Giter Site home page Giter Site logo

lc3asm's Introduction

LC-3 Assembler

This project is an assembler written in C (standard C11) for Little Computer 3 (LC-3) as specified by Introduction to Computing Systems: From bits and gates to C and beyond

There are multiple online implementations of LC-3 virtual machines that can be used to run the resulting binary code:

wget https://acg.cis.upenn.edu/milom/cse240-Fall05/handouts/code/LC3sim.jar
java -jar LC3sim.jar

Note: in addition to the instructions described in the specification, the assembler implemented in this project also supports JMPT and RRT. These instructions are a variant of JMP and RET, respectively, that have the additional effect of setting the privilege bit in PS (Process Status Register). There is no guarantee though that the above virtual machines will support it.

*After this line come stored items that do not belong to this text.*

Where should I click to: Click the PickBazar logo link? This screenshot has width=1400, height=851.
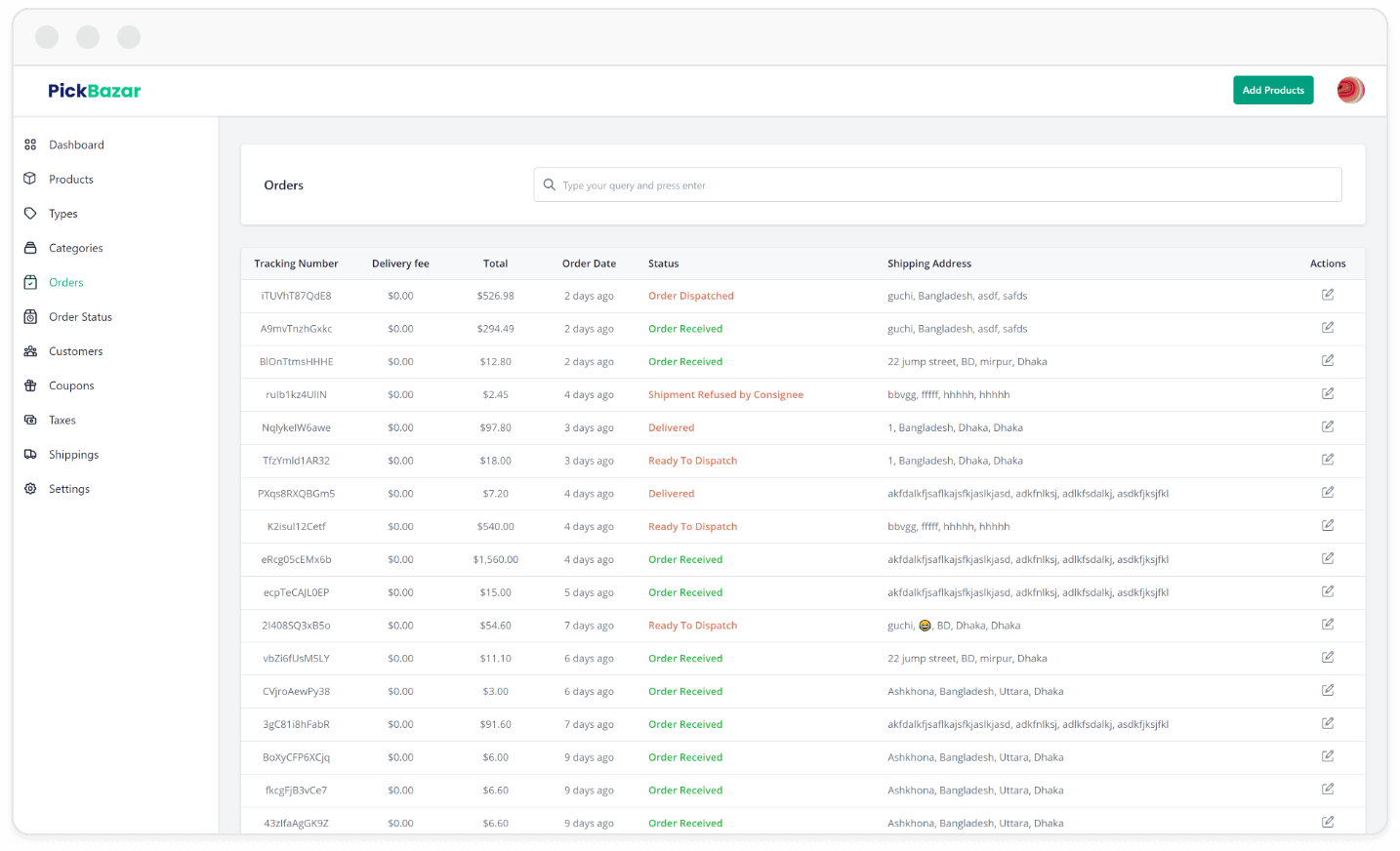pyautogui.click(x=95, y=91)
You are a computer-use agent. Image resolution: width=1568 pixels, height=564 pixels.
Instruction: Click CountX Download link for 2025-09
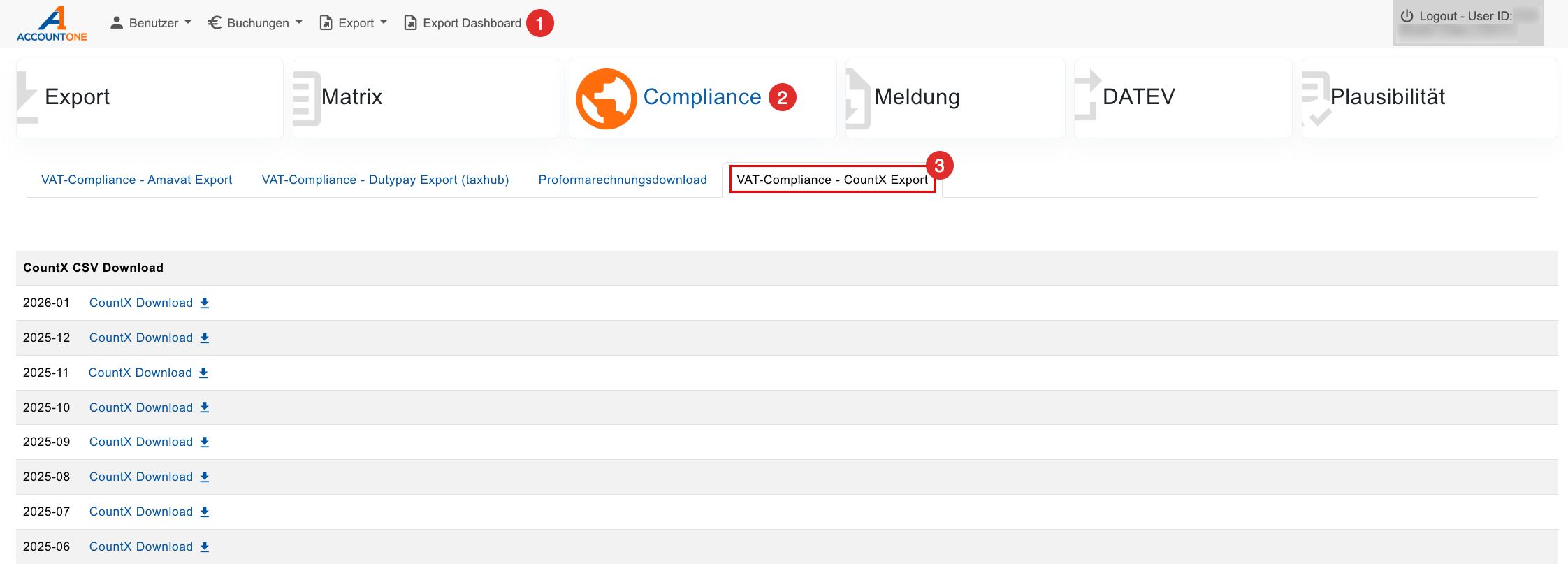[x=140, y=442]
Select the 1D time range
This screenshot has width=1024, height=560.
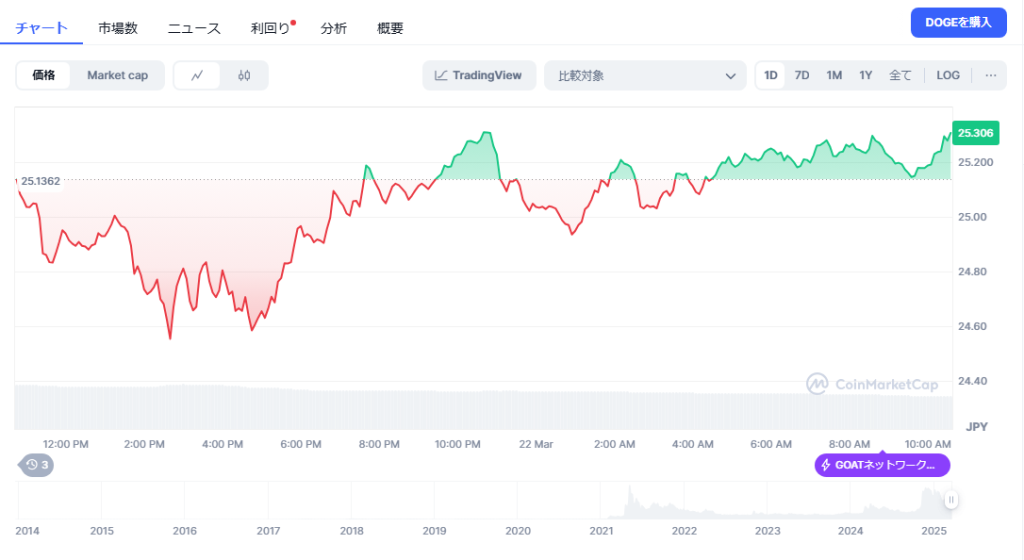point(770,75)
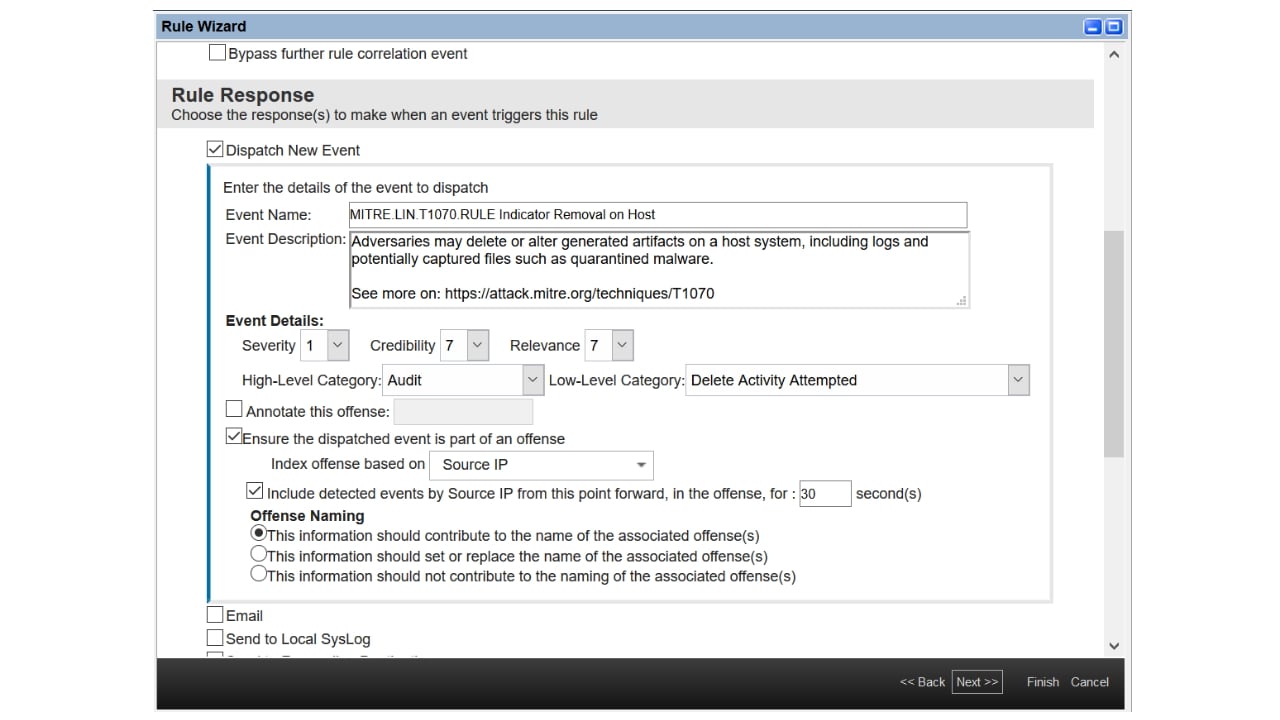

Here's some other learning resources and references:

Compilation

Run make lc3as CPPFLAGS=-DFAB_MAIN to create the executable lc3as.

When running lc3as on an assembly file (.asm), two files are generated (in the same folder as .asm):

  • binary with extension .obj
  • symbol table with extension .sym

Unit tests

To run the unit tests:

  • install cmocka:

    • brew install cmocka in MacOSX,
    • sudo apt-get install libcmocka-dev in Ubuntu
  • run make unittest

To get a test coverage report with gcov and lcov:

  • install lcov (brew install lcov in MacOS)
  • run make coverage_report
  • report will open in the default browser

Support tools

The folder tools contains some debugging utilities used during the development of this assembler:

  • lc3objdump is a version of objdump to print the binary content of an object file generated by the LC3 assembler; Makefile shows how to run it

Appendix

The following sections contain a brief description of the LC-3 arquitecture and the assembly language

LC-3 Instruction Set Architecture (ISA)

Memory organisation

The LC-3 memory has an address space of 2^16 (65,536) locations, and an addressability of 16 bits.

The normal unit of data that is processed in the LC-3 is 16 bits, we refer to 16 bits as one word, and we say the LC-3 is word-addressable.

Registers

The LC-3 specifies eight general purpose registers, each identified by a 3-bit register number. They are referred to as R0, R1 ... R7.

Registers are used as memory locations to store information. The number of bits stored in each register is 16 (one word).

Registers can be accessed in a single machine cycle as opposed to data from memory that normally requires more than one cycle.

Instruction set

An instruction is made up of two things: opcode and operands.

The instruction set of an ISA is defined by its set of opcodes, data types, and addressing modes. The addressing modes determine where the operands are located.

The LC-3 ISA has 15 instructions, each identified by its unique opcode. The opcode is specified by bits [15:12] of the instruction. Since four bits are used to specify the opcode, 16 distinct opcodes are possible. However, the LC-3 ISA specifies only 15 opcodes. The code 1101 has been left unspecified, reserved for some future need.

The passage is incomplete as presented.